Sixty-one years of service later, and only retiring this past January, she has learned that religious life is “very special.”
“Women religious are more crucial now than ever,” said Sister Bonifas, who lives in Paducah, about 500 miles from her community’s Ohio motherhouse.
Sister Bonifas’ community was originally founded in 1867 by a parish priest and several female parishioners.
Their goal was to care for orphans and widows, said Sister Bonifas, and today it has blossomed into a “wide variety” of ministries, from healthcare, childcare, education, environmental activism, and much more.
Sister Bonifas’ experiences as a religious woman are similarly as diverse. She served as a seamstress – and to this day loves to sew – as well as house mother for the sisters’ orphanage in Toledo, Ohio. The sister also volunteered with the Red Cross’s blood bank, as well as the local 4-H Club.
From as early as high school, however, Sister Bonifas wanted to be a nurse. Her dream came true when she arrived as an LPN at Lourdes Hospital in Paducah in 1969.

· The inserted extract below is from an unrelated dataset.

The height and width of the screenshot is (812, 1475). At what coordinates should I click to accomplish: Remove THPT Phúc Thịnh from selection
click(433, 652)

She worked on the medical floor until a critical care unit opened some years later, where she stayed until 1982.
“Besides working eight hours a day, I was responsible to visit patients,” said Sister Bonifas. Her visits to patients, which was all volunteered time, often took up to seven hours a day.
The following years saw Sister Boniface as nursing department supervisor – “I worked with hundreds of nurses and patients” – and later as director of Spiritual Care Services, and chaplain, for the hospital.

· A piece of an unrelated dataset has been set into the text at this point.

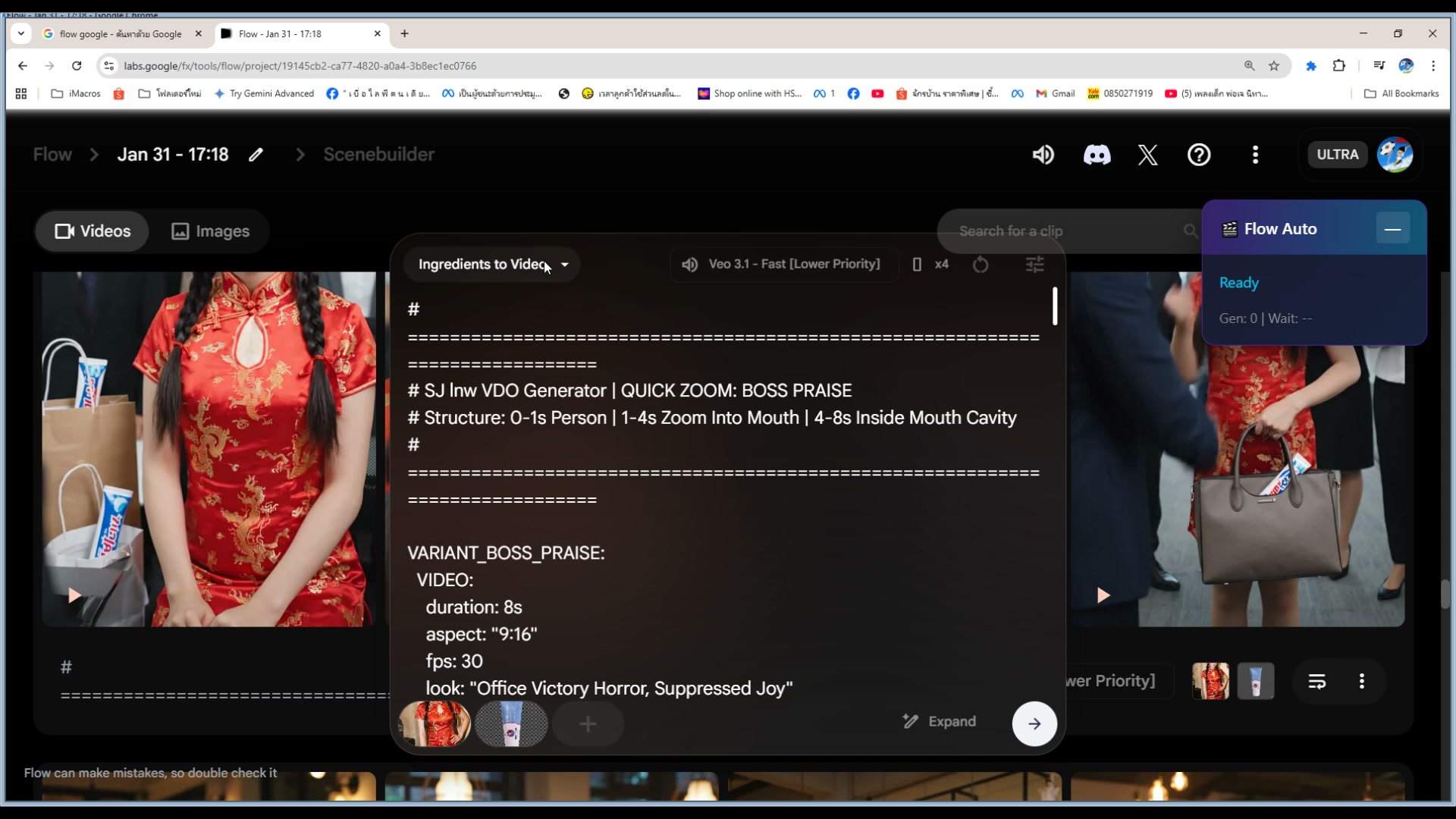
Task: Open the help question-mark icon
Action: (x=1199, y=155)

“Hospice care fell under that,” said Sister Boniface, adding that bereavement services later joined that department.
“It was very rewarding, spiritually,” she said, “to be able to be present with families at difficult times in their lives.”

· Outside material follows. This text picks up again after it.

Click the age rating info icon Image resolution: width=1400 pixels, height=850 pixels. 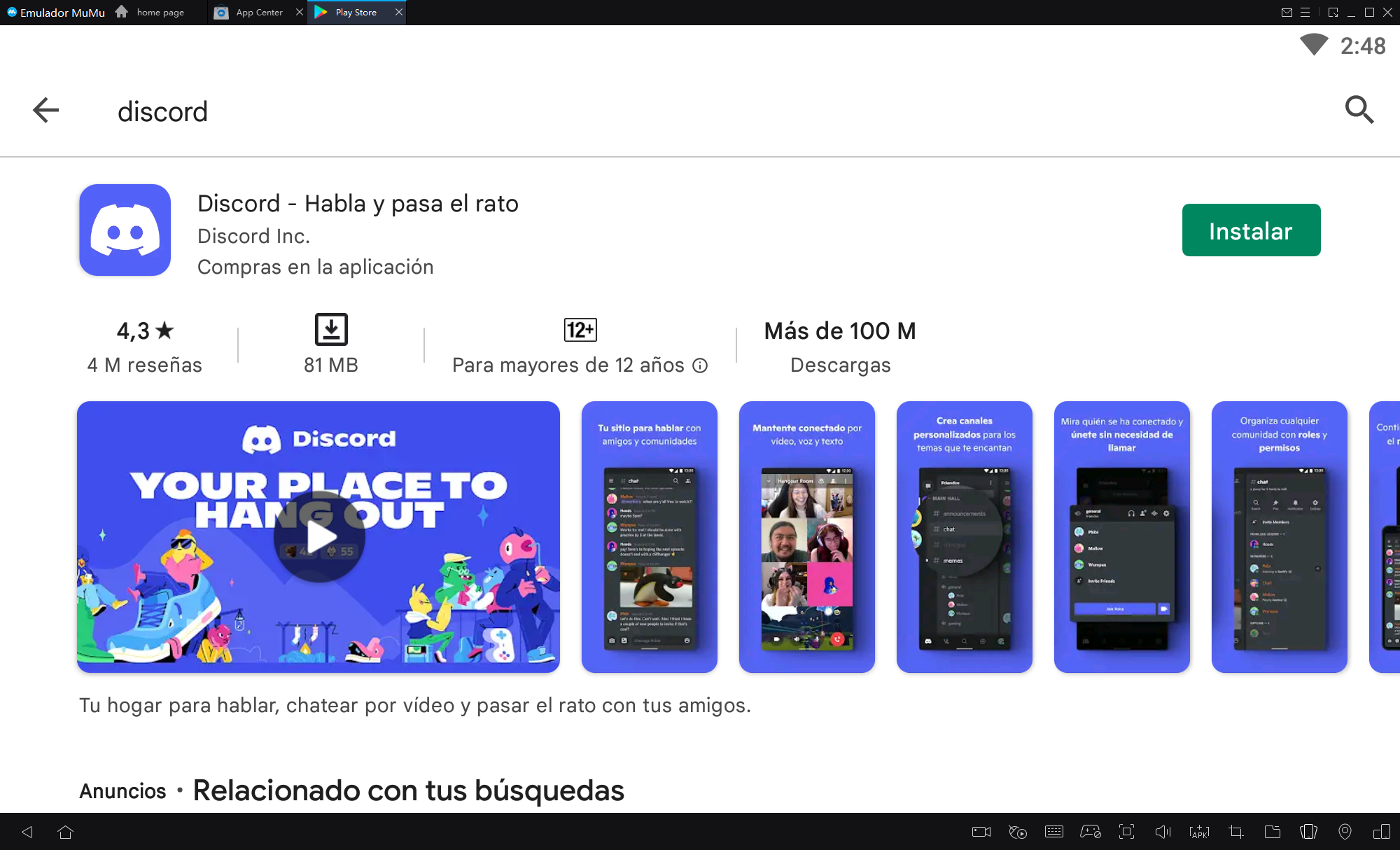click(x=700, y=365)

“In the early 2000s I felt that I needed to cut back, so I served just as chaplain and not as Spiritual Care director,” she said. In January 2016 she retired from her role as chaplain.
Though she has stepped back from the hospital, Sister Bonifas’s daily schedule hasn’t really slowed down.
She currently serves as an Extraordinary Minister of Holy Communion, as an active choir member and as an RCIA team member at St. Thomas More Parish in Paducah. She has been able to more fully embrace her love of gardening, sewing and baking, too.
“I am utilizing my drive to be of service to the people,” she said.
She does miss Lourdes Hospital, fondly remembering sharing her baked goods with the hospital staff, and spending time with the patients.
Sister Bonifas recalled that when employee announcements were made about the arrival of her cinnamon rolls, “they’d all come like ants climbing out of the woodwork!”
Sister Bonifas said that living a vowed life is “witnessing to the people in how we relate, reaching out to the poor, the lonely, those who are hurt in various ways.”
She emphasized that she still lives locally in Paducah, and wishes to continue being of service to the community in whatever capacity God wills.
“What a privilege, unworthy though I be, to be a part of peoples’ lives that way,” she said.